10.6 When to leave the incremental structure¶

Switch to a fully dynamic structure (Euler-tour / link-cut, §5) when any of:

Links are deleted in steady state and reconcile_drift would be frequently nonzero.
The reconciliation rebuild (O(n+m)) cannot keep up with churn.
You need per-event worst-case bounds and cannot tolerate the rerooting spike even amortized.

Until then, the additions-only structure with periodic reconciliation is the right, simple answer.

11. Summary¶

The structure is rarely the bottleneck; ingestion, the single writer, GC over the arrays, and the rerooting spike are.
Its defining constraint is additions-only.
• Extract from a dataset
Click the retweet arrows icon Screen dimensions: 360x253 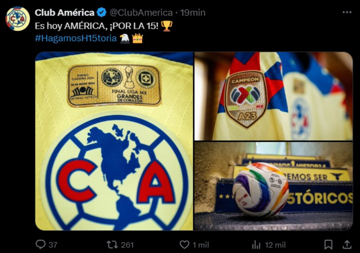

It is a perfect fit for build-out/provisioning and a correctness hazard for steady-state operations where links fail.
Pair the incremental fast path with periodic static reconciliation (sibling 11-articulation-points-bridges) so deletions cannot silently desync you; alert on reconcile_drift.
Enforce a single writer; publish bridges atomically for lock-free dashboard reads. Shard by connected component only if cross-component joins are rare.
Durability is an edge log + periodic array snapshot; replay is deterministic.
Instrument bridge_ratio and reconcile_drift above all else — they catch fragility trends and silent staleness that latency metrics miss.
The moment deletions become first-class, leave for Euler-tour / link-cut / Holm–de Lichtenberg–Thorup; using the additions-only structure there is a bug, not a trade-off.

11.1 The one-question checklist before deploying¶

Can an edge ever be deleted? If yes, you need reconciliation or a fully dynamic structure. This is the question that determines correctness.
Is there exactly one writer? If not, serialize or shard — the forest mutation is not concurrent.
How do you survive restart? Edge log + periodic array snapshot; replay is deterministic.
What do you alert on? reconcile_drift (correctness) and bridge_ratio trend (fragility), not the raw count.
Is the rerooting spike within your latency budget? If not, shard or move to link-cut trees.

Answer these five and the deployment is sound. Skip the first and you ship a monitor that lies after the first link failure.

References to study further: Holm, de Lichtenberg & Thorup (2001) fully dynamic connectivity; Westbrook & Tarjan incremental 2-edge-connectivity; Sleator & Tarjan (1983) link-cut trees; cp-algorithms "Bridge finding online"; sibling 23-edge-vertex-connectivity for the broader theory and sibling 11-articulation-points-bridges for the static baseline used in reconciliation.